• [WHAT THE TASK REQUIRES]
Please print each record that follows precisely as it appears.

• [INPUT DATA]
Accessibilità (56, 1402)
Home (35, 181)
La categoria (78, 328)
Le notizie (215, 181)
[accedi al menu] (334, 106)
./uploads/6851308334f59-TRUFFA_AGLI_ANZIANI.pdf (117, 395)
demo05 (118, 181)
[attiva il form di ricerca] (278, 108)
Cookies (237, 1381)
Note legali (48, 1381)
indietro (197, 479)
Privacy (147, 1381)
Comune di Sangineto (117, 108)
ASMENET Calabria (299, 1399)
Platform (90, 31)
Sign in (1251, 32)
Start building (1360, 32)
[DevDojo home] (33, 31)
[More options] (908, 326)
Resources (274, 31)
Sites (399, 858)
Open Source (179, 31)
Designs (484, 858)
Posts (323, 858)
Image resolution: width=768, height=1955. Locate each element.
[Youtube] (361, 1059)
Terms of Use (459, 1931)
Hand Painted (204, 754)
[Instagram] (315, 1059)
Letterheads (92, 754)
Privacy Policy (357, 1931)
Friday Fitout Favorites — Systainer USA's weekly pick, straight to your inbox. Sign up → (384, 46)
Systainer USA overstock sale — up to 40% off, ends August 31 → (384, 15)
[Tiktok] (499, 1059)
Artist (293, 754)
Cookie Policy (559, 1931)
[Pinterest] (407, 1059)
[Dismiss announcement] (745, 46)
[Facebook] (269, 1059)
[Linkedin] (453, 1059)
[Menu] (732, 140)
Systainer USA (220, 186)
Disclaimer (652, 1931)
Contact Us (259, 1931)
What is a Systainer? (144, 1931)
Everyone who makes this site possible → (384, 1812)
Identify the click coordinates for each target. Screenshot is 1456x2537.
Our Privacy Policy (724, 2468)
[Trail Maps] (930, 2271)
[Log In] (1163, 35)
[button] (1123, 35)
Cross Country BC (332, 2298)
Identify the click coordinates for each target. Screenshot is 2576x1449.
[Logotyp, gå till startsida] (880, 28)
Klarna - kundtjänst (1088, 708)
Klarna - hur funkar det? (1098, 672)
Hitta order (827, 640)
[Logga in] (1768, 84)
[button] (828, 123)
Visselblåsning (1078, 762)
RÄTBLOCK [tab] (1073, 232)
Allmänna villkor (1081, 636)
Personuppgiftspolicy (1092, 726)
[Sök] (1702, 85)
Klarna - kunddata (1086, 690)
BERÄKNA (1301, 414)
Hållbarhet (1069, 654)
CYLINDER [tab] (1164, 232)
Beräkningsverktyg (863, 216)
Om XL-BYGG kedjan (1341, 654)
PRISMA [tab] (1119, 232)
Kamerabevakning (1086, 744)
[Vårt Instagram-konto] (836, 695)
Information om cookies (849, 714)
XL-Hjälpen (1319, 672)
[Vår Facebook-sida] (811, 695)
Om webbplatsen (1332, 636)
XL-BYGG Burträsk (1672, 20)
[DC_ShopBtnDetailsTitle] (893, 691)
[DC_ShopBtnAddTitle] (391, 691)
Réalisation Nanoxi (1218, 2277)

• [WRITTEN RESPONSE]
Accessibilità (56, 1402)
Home (35, 181)
La categoria (78, 328)
Le notizie (215, 181)
[accedi al menu] (334, 106)
./uploads/6851308334f59-TRUFFA_AGLI_ANZIANI.pdf (117, 395)
demo05 (118, 181)
[attiva il form di ricerca] (278, 108)
Cookies (237, 1381)
Note legali (48, 1381)
indietro (197, 479)
Privacy (147, 1381)
Comune di Sangineto (117, 108)
ASMENET Calabria (299, 1399)
Platform (90, 31)
Sign in (1251, 32)
Start building (1360, 32)
[DevDojo home] (33, 31)
[More options] (908, 326)
Resources (274, 31)
Sites (399, 858)
Open Source (179, 31)
Designs (484, 858)
Posts (323, 858)
Image resolution: width=768, height=1955. Locate each element.
[Youtube] (361, 1059)
Terms of Use (459, 1931)
Hand Painted (204, 754)
[Instagram] (315, 1059)
Letterheads (92, 754)
Privacy Policy (357, 1931)
Friday Fitout Favorites — Systainer USA's weekly pick, straight to your inbox. Sign up → (384, 46)
Systainer USA overstock sale — up to 40% off, ends August 31 → (384, 15)
[Tiktok] (499, 1059)
Artist (293, 754)
Cookie Policy (559, 1931)
[Pinterest] (407, 1059)
[Dismiss announcement] (745, 46)
[Facebook] (269, 1059)
[Linkedin] (453, 1059)
[Menu] (732, 140)
Systainer USA (220, 186)
Disclaimer (652, 1931)
Contact Us (259, 1931)
What is a Systainer? (144, 1931)
Everyone who makes this site possible → (384, 1812)
Identify the click coordinates for each target. Screenshot is 1456x2537.
Our Privacy Policy (724, 2468)
[Trail Maps] (930, 2271)
[Log In] (1163, 35)
[button] (1123, 35)
Cross Country BC (332, 2298)
Identify the click coordinates for each target. Screenshot is 2576x1449.
[Logotyp, gå till startsida] (880, 28)
Klarna - kundtjänst (1088, 708)
Klarna - hur funkar det? (1098, 672)
Hitta order (827, 640)
[Logga in] (1768, 84)
[button] (828, 123)
Visselblåsning (1078, 762)
RÄTBLOCK [tab] (1073, 232)
Allmänna villkor (1081, 636)
Personuppgiftspolicy (1092, 726)
[Sök] (1702, 85)
Klarna - kunddata (1086, 690)
BERÄKNA (1301, 414)
Hållbarhet (1069, 654)
CYLINDER [tab] (1164, 232)
Beräkningsverktyg (863, 216)
Om XL-BYGG kedjan (1341, 654)
PRISMA [tab] (1119, 232)
Kamerabevakning (1086, 744)
[Vårt Instagram-konto] (836, 695)
Information om cookies (849, 714)
XL-Hjälpen (1319, 672)
[Vår Facebook-sida] (811, 695)
Om webbplatsen (1332, 636)
XL-BYGG Burträsk (1672, 20)
[DC_ShopBtnDetailsTitle] (893, 691)
[DC_ShopBtnAddTitle] (391, 691)
Réalisation Nanoxi (1218, 2277)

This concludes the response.